[Travail à faire]
**a)** Traduisez en anglais cette phrase de l’extrait sur La Tragédie de Salomé : « La petite fosse du théâtre imposa de se limiter à 21 musiciens – que dirigeait un jeune chef promis à un bel avenir : Désiré-Emile Ingelbrecht. »
**b)** Prolongez l’extrait sur La Tragédie de Salomé en reprenant juste après sa dernière phrase.

[Extrait du document]

# # #

Le 10 février marque la date officielle de sortie du nouveau disque de l’ensemble Les Apaches : un événement impatiemment guetté par tous les amoureux de musique française. (1) Julien Masmondet (photo) et son équipe nous livrent en effet rien moins que le premier enregistrement de la version originale (2) de La Tragédie de Salomé de Florent Schmitt (1870-1958). Une rare et envoûtante partition, somptueusement servie par des interprètes aussi convaincus qu’engagés.
 

Florent Schmitt vers 1900 © DR
 
Au cœur des « trois glorieuses » de Schmitt
 
En 1907, un an après le tellurique Psaume XLVII et un an avant le foisonnant Quintette en si mineur pour piano et cordes – au cœur de ce que la musicologue Catherine Lorent (3) désigne comme les « trois glorieuses » du compositeur lorrain –, Forent Schmitt élabora cette partition à la demande de Robert d’Humières, directeur du Théâtre des Arts : un « drame muet en deux actes et sept tableaux » destiné à la célèbre danseuse Loïe Fuller. La petite fosse du théâtre imposa de se limiter à 21 musiciens – que dirigeait un jeune chef promis à un bel avenir : Désiré-Emile Ingelbrecht. Trois ans plus tard, sous le même intitulé, l’auteur en tira une suite pour grand orchestre dont le succès, justifié (« Dieu que c’est beau ! » s’exclama Stravinski), a complètement occulté le point de départ du compositeur.
 
« La suite de 1910, qui a été beaucoup enregistrée, réduit de moitié la partition et ne garde que ses moments les plus spectaculaires (Prélude, Danse des perles, Les enchantements de la mer, Danse de l’éclair, Danse de l’effroi  ndr). L’intérêt de la version originale, souligne Julien Masmondet, est d’offrir une véritable dramaturgie, appuyée sur l’usage de motifs qui représentent les différents personnages d’un drame que l’on suit dans sa continuité – et que l’on comprend. »

# # #

(Données sur les éléments et la position du texte)
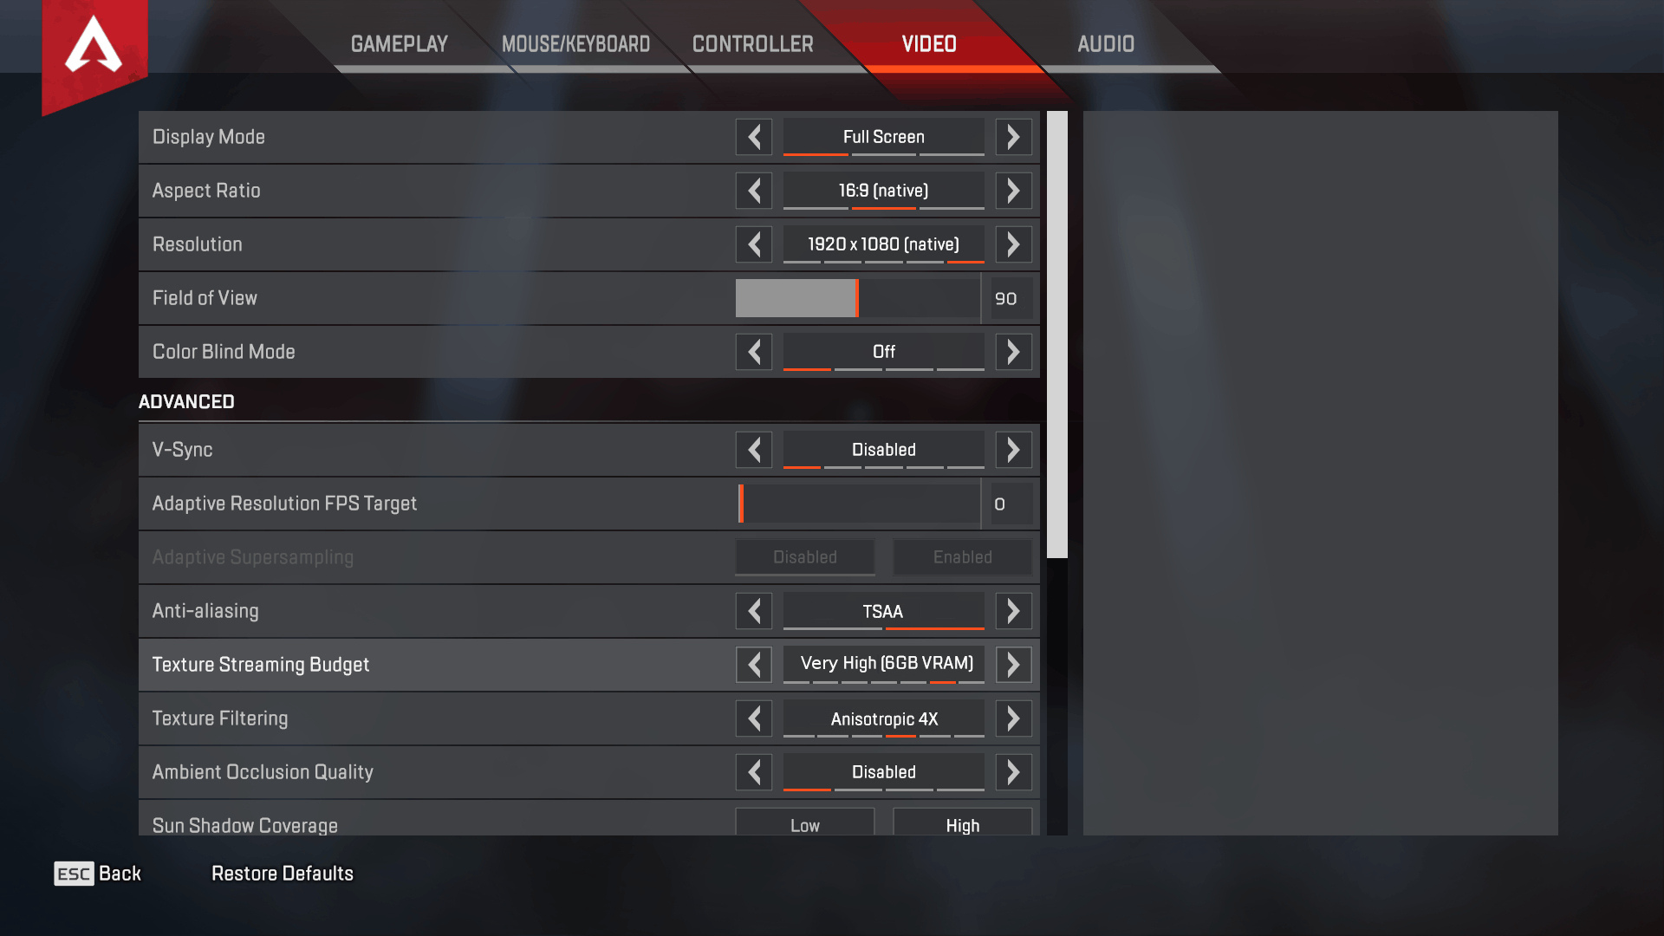Click Restore Defaults button
This screenshot has width=1664, height=936.
[283, 872]
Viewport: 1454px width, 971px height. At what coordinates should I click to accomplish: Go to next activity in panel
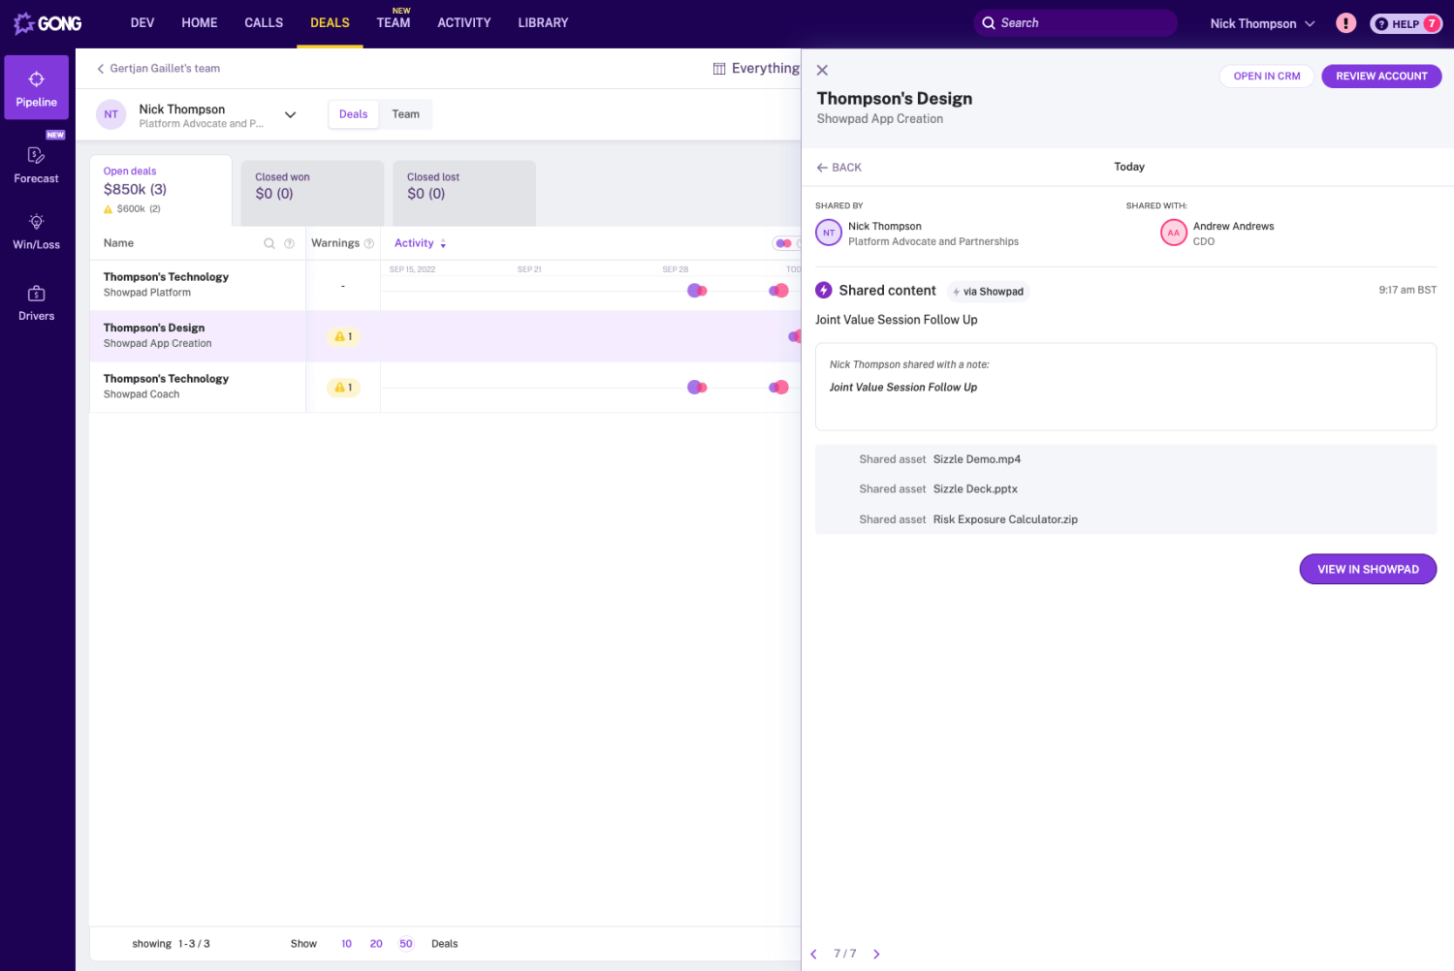point(876,955)
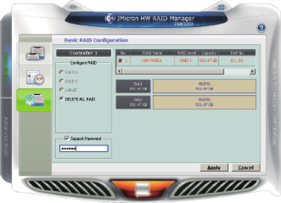The height and width of the screenshot is (203, 281).
Task: Click the help question mark icon
Action: click(261, 29)
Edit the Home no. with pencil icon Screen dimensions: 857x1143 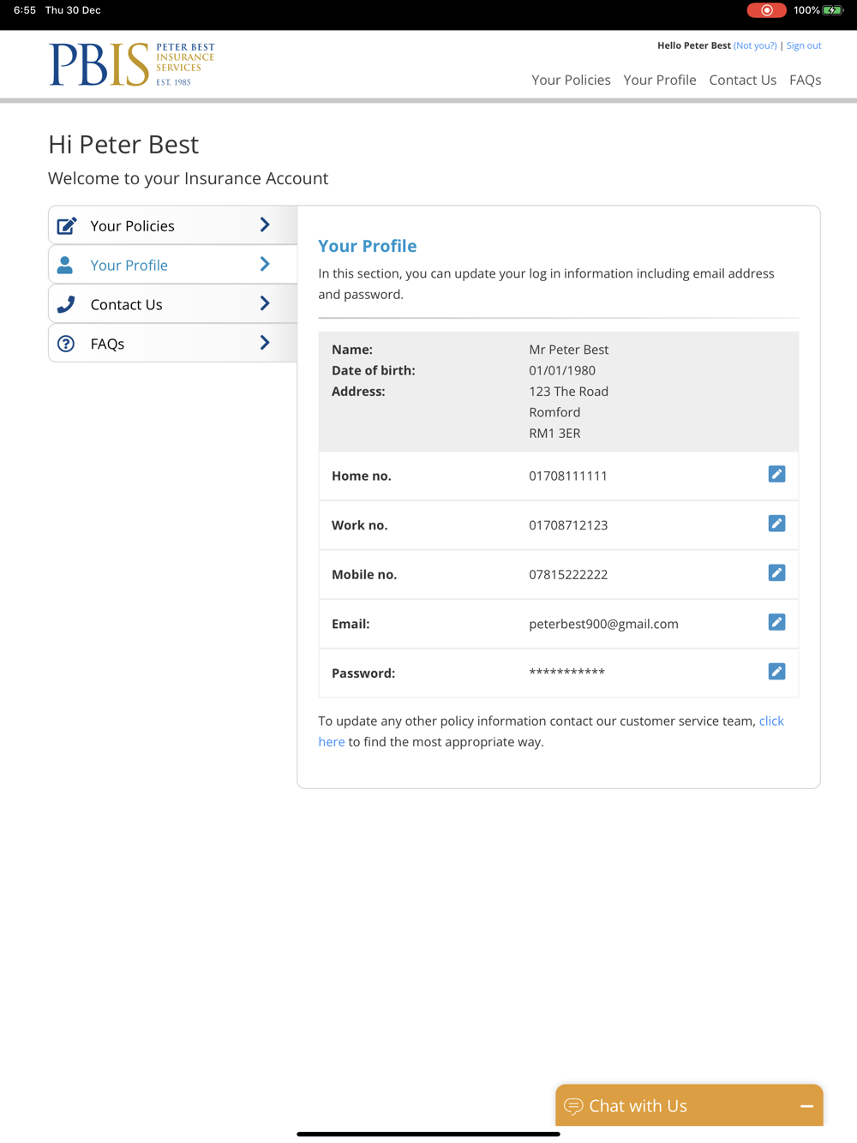pos(776,474)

# # #

[Résultats]
**a)** The theater's small pit made it necessary to limit the ensemble to 21 musicians, led by a young conductor with a bright future ahead of him: Désiré-Emile Ingelbrecht.

**b)**
L’écho d’un spectacle total
 
Loin de se contenter de jouer la version originale de La Tragédie de Salomé, dont il a attentivement consulté le manuscrit conservé à la Bibliothèque de l’Opéra (tout en se plongeant dans les circonstances de son élaboration avec la correspondance d’Ingelbrecht et celle de Fuller), le chef en a profité pour concevoir un spectacle autour de la partition de celui qui, on s’en souvient, figurait au tout début du dernier siècle au sein du groupe des turbulents « Apaches », aux côtés de Ravel, Fargue, Delage, Ingelbrecht et d’autres.
Si les perturbations inhérentes à la crise sanitaire ont un peu retardé sa création, elle a bien eu lieu au théâtre de Rungis le 26 novembre 2021.(4) Un spectacle total, faisant appel à la vidéo (Cyril Teste), à la chorégraphie (Léonore Zurflüh), et à la création musicale (Loïe, pièce d’atmosphère très réussie de Fabien Touchard, tient lieu de prologue). Reprise à Rochefort, puis à Avignon, La Tragédie de Salomé a terminé sa tournée au théâtre de l’Athénée les 10 et 11 décembre 2021 ; c’est là que les micros de B. Records l’on captée sur le vif. Comme le remarque justement Julien Masmondet, « l’enregistrement bénéficie de la dynamique d’une série de représentations avec une partition où tout le monde occupe une position de soliste ; l’engagement palpable de chaque protagoniste sert la dramaturgie. »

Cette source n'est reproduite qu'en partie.